**HOW TO COMPLETE THIS TASK**
In the page excerpt on grain-free diets and heart disease, why is the number of affected dogs reported to the FDA higher than the number of reports on dogs?

**PAGE EXCERPT**

As I have written before, many dogs and cats have developed life-threatening heart problems from eating grain-free diets. Dilated cardiomyopathy (DCM) is a serious heart condition in which the heart muscles deteriorate leaving a flabby, thin-walled heart. Heart muscle requires the amino acid taurine for good health. In the early 1990’s, many cats were diagnosed with DCM due to taurine deficient diets. Since dogs can manufacture taurine from two other amino acids, cystine and methionine, DCM caused by taurine deficiency was not seen back then. Instead, a genetic form was seen in the Doberman Pinscher, Great Dane and Irish Wolfhound breeds. All of that changed when “grain-free” diets for dogs and cats became popular. Suddenly, breeds of dogs like Golden Retrievers as well as mixed breeds started getting DCM. Blood tests revealed it was due to taurine deficiency.
The Food and Drug Administration (FDA) started collecting information on dogs and cats who developed dilated cardiomyopathy (DCM) after eating foods labeled “grain-free” in 2014. They received reports on 515 dogs and 9 cats from January 1, 2014 to April 30, 2019. Since some of these families had multiple pets eating the same food, the number of individual affected dogs was 560 and cats was 14. Unfortunately, even with treatment, 119 dogs and 5 cats died. Here is a list of the brands of dog food most frequently associated with DCM from taurine deficiency. It was compiled from a graph provided by the FDA titled, “Dog Food Brands Named Most Frequently in DCM Cases Reported to FDA”.

**RECORDS SUPPLIED**
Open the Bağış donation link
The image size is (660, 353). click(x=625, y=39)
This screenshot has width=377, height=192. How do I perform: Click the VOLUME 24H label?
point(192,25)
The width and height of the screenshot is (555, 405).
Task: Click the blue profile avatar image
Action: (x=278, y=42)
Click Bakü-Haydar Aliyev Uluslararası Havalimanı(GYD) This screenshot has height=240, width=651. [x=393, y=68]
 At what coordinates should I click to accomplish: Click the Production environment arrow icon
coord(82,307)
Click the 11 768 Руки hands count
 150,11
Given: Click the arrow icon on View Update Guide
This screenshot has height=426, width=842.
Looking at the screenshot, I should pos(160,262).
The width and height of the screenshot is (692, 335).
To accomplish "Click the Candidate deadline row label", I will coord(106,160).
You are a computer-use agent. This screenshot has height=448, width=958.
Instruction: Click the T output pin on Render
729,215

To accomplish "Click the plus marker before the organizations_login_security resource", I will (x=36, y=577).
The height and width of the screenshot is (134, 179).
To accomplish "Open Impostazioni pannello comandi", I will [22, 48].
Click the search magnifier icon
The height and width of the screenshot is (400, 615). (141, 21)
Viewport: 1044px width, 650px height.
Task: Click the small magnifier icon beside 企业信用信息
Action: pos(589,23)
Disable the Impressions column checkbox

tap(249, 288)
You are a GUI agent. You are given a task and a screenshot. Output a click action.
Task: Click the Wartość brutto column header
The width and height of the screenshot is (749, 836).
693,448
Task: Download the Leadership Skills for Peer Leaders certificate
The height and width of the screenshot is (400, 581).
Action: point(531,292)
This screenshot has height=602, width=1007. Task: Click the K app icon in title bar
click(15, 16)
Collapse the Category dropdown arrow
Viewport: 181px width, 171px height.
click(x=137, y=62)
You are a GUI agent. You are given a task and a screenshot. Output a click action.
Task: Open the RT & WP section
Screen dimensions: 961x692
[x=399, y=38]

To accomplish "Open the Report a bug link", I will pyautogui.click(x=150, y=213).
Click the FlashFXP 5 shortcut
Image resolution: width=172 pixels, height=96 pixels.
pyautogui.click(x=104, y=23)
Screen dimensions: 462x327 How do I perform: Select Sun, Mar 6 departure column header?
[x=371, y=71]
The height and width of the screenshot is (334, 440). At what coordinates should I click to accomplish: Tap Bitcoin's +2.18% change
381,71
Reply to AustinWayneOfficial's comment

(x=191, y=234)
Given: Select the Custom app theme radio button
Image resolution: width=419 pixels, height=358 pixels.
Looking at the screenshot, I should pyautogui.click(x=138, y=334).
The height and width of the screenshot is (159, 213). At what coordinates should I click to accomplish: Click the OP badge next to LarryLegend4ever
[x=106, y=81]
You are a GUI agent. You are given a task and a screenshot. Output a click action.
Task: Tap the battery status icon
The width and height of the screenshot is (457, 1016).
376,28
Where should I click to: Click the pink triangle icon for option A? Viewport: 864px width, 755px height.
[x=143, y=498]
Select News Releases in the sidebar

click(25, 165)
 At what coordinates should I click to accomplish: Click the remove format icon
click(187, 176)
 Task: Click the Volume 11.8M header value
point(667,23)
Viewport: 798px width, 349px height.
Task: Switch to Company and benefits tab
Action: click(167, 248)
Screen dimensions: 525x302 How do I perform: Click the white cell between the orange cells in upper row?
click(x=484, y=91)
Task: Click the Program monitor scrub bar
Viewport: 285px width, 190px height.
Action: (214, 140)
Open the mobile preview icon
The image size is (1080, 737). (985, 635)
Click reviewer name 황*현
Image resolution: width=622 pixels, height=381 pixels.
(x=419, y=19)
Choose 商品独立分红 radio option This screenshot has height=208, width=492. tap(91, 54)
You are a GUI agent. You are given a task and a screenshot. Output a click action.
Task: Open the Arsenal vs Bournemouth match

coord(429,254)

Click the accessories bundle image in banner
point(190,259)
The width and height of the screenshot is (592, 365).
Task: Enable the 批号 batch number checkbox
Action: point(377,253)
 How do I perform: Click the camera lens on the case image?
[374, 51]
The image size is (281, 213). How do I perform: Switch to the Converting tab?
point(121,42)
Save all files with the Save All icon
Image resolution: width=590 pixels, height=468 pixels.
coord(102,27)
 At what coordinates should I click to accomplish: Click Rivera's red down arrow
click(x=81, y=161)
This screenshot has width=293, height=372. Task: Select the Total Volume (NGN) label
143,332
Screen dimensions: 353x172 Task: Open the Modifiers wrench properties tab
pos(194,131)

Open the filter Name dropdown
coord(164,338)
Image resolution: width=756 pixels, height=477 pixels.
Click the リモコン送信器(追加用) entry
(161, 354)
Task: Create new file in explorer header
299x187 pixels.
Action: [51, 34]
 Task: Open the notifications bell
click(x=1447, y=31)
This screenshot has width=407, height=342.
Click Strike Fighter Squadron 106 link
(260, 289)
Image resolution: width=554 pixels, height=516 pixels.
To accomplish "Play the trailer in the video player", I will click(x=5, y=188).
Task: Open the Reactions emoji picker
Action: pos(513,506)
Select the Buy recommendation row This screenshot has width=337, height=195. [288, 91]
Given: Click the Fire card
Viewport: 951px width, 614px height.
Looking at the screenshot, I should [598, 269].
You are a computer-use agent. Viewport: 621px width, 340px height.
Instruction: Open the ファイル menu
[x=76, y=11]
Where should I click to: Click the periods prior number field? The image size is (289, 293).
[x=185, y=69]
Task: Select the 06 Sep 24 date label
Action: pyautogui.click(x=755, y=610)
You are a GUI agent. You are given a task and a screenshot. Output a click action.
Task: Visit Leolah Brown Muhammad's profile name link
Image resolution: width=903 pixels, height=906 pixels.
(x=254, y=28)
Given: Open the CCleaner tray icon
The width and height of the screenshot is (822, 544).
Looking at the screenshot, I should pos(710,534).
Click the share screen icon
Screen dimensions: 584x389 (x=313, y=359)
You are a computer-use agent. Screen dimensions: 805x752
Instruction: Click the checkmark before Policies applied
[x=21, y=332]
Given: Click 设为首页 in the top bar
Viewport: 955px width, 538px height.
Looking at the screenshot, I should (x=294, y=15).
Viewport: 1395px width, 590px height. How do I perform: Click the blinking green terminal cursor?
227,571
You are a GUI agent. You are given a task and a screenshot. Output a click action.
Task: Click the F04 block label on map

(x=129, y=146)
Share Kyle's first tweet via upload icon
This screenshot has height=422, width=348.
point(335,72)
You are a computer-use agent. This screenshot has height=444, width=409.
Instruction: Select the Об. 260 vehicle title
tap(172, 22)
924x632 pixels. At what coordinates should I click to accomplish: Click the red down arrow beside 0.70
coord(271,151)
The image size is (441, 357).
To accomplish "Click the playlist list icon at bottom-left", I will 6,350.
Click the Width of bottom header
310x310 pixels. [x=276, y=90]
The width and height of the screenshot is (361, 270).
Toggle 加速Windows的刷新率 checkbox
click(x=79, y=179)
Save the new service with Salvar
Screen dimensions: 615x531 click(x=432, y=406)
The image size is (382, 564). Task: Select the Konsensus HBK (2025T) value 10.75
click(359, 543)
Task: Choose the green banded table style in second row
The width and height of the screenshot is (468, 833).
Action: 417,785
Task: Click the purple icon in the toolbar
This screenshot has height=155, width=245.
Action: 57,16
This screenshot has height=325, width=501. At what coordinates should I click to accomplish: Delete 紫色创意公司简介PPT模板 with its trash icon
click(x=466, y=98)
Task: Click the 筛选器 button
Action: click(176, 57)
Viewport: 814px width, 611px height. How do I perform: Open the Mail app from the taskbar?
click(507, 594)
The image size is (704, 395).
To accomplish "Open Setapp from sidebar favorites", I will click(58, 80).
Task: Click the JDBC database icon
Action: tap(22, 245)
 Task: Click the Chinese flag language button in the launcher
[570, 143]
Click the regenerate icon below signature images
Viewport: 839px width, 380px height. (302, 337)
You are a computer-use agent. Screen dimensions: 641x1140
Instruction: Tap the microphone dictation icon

**PROBLEM SOLUTION**
Some of the reporting families had multiple pets eating the same food. That is why 515 reports on dogs covered 560 individual affected dogs.